Warm-Up Icon Section Warm-Up

journal Journal: Erosion

For this activity, you need some backyard soil or purchased potting soil, an aluminum baking dish, water in a spray bottle, a stack of books, and enough leaves or straw to cover the entire area of your baking dish. As you complete each step below, notice how simulated rainwater disturbs the soil surface under different situations.

  1. Fill your baking dish about half full with soil. With the baking dish flat on a table, spray water over the soil to simulate rain falling on the soil. Vary the force with which the water comes out, so that you can compare what happens when the "rain" drops are small and gentle versus when they are larger and fall with more force. Note how soil disturbance varies under each condition.
  2. Next, cover the surface of the soil with the leaves or straw. Make sure the soil surface is completely covered. Spray "rain" over the soil and note how much the soil is disturbed this time.
  3. Finally, remove the leaves or straw from the soil, and use the stack of books to prop up one end of the dish. Again, apply "rain" to the soil surface at a few different levels of force and observe how soil disturbance compares on the sloped soil to when the soil was flat.

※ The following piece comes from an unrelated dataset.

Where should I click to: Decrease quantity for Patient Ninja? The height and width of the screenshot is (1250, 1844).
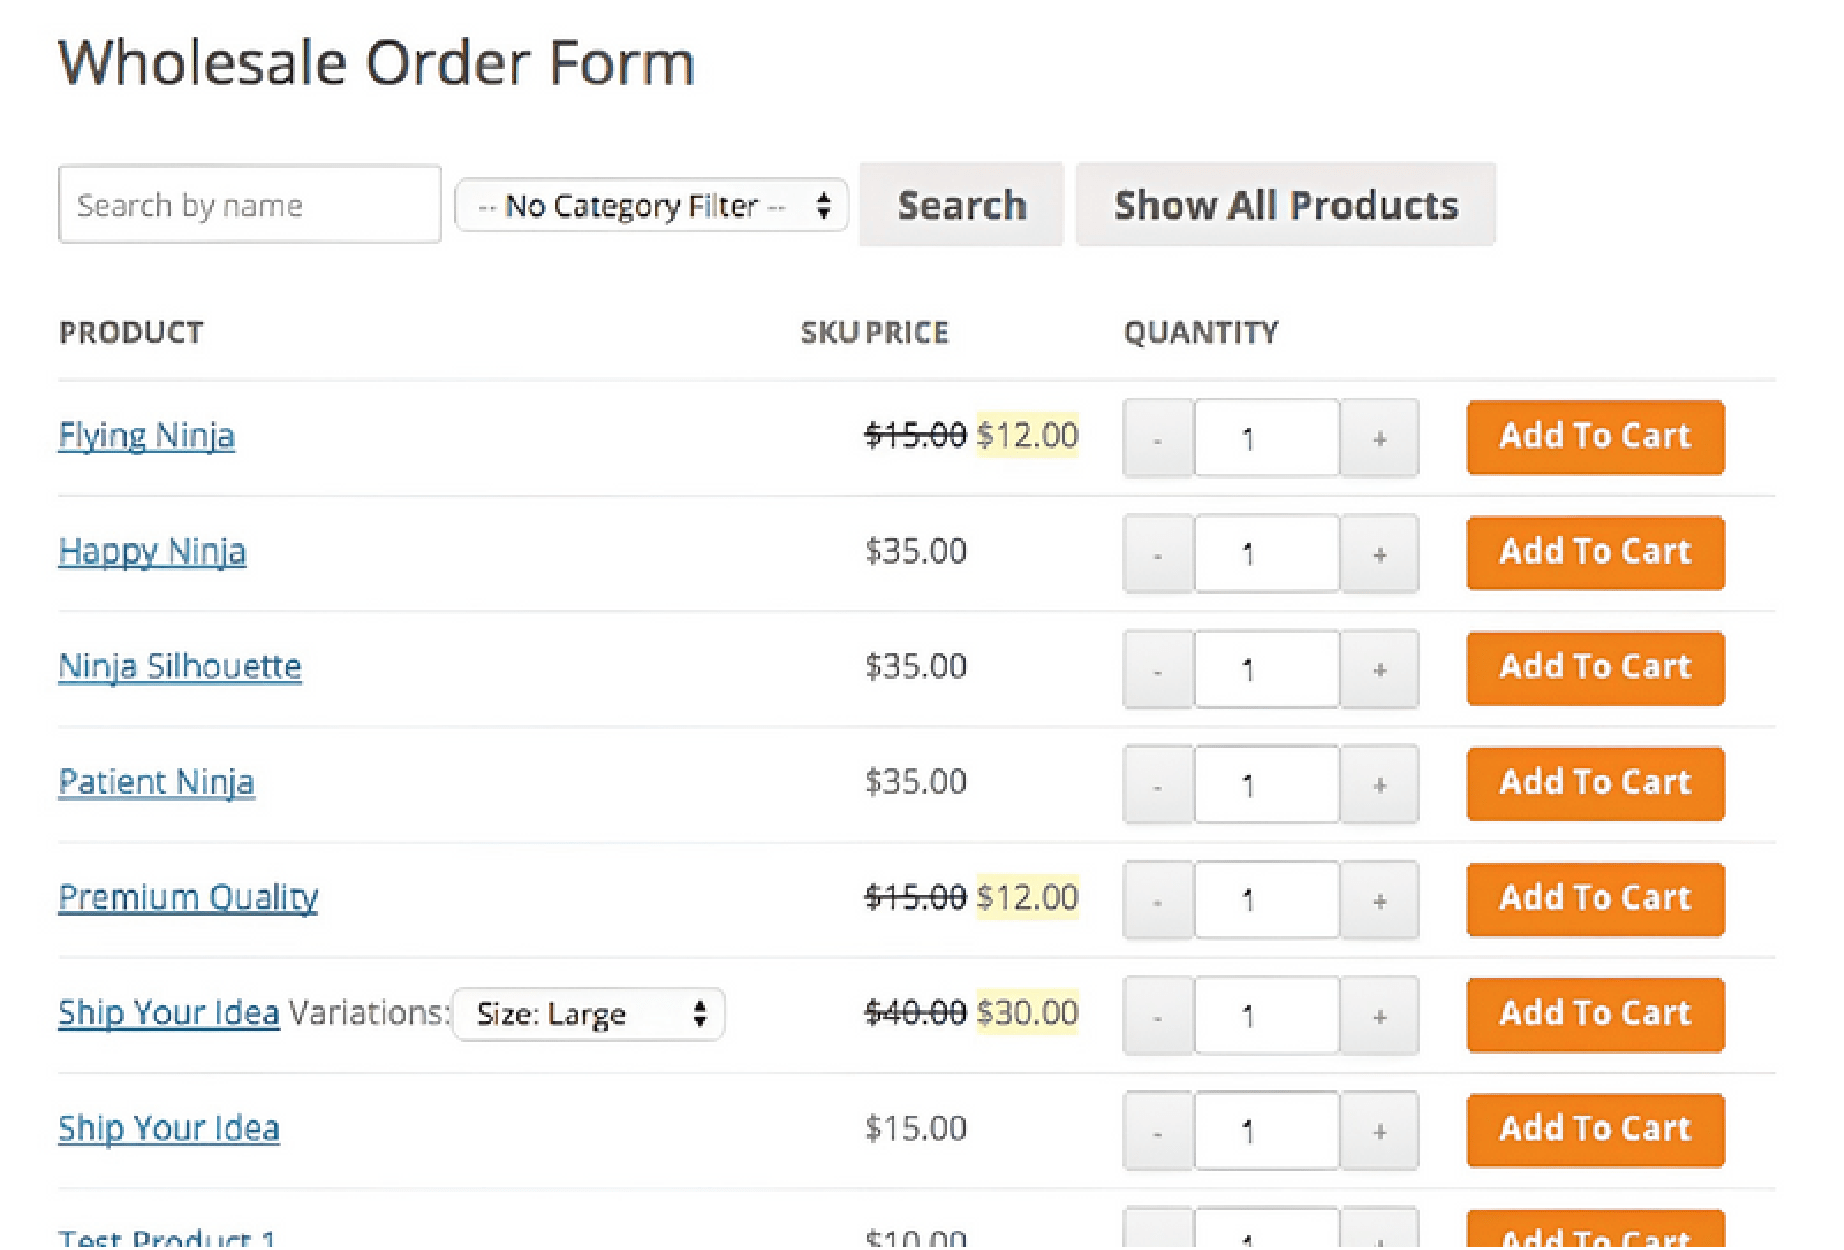[1157, 785]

For each situation above, please write your journal entry in theĀ Journal template. You will submit your journal at the end of this unit. In your journal entry, be sure to answer the following questions:

  1. How does soil disturbance due to raindrops compare for bare soil and soil covered with vegetation? How can keeping a soil covered with plants help minimize disturbance of the land?
  2. How does slope affect the movement of soil particles during a rainstorm? What could you do to minimize soil disturbance on sloped land?